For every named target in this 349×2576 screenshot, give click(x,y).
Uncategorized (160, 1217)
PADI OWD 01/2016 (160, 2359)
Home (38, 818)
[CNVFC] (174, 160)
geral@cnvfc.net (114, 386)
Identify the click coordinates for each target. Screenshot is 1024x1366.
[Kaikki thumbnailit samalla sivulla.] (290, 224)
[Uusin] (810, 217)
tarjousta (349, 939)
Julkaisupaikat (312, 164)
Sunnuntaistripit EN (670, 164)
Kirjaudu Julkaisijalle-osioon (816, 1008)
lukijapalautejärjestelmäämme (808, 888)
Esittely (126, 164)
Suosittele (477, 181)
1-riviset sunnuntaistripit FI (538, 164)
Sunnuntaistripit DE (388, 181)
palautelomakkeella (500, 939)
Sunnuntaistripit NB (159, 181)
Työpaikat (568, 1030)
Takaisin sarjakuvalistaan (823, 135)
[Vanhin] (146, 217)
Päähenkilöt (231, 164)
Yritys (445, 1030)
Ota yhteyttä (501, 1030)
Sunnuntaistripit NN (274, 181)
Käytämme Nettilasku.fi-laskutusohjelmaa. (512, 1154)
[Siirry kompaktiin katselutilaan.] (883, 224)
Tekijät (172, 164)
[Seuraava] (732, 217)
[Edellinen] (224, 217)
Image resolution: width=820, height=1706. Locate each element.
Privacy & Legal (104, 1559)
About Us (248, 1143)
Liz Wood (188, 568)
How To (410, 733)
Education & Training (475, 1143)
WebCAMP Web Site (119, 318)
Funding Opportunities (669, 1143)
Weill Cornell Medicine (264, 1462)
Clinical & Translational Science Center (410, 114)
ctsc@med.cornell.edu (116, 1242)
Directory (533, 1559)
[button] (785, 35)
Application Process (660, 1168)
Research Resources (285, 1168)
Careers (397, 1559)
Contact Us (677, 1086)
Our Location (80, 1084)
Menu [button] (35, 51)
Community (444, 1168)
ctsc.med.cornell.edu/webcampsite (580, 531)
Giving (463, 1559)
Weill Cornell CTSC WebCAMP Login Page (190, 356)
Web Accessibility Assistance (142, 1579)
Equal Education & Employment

═══

ABOUT THIS TASK ->
This task asks for the number of lines above that include the string "click". Respond with that number only.

RESPONSE AREA ->
2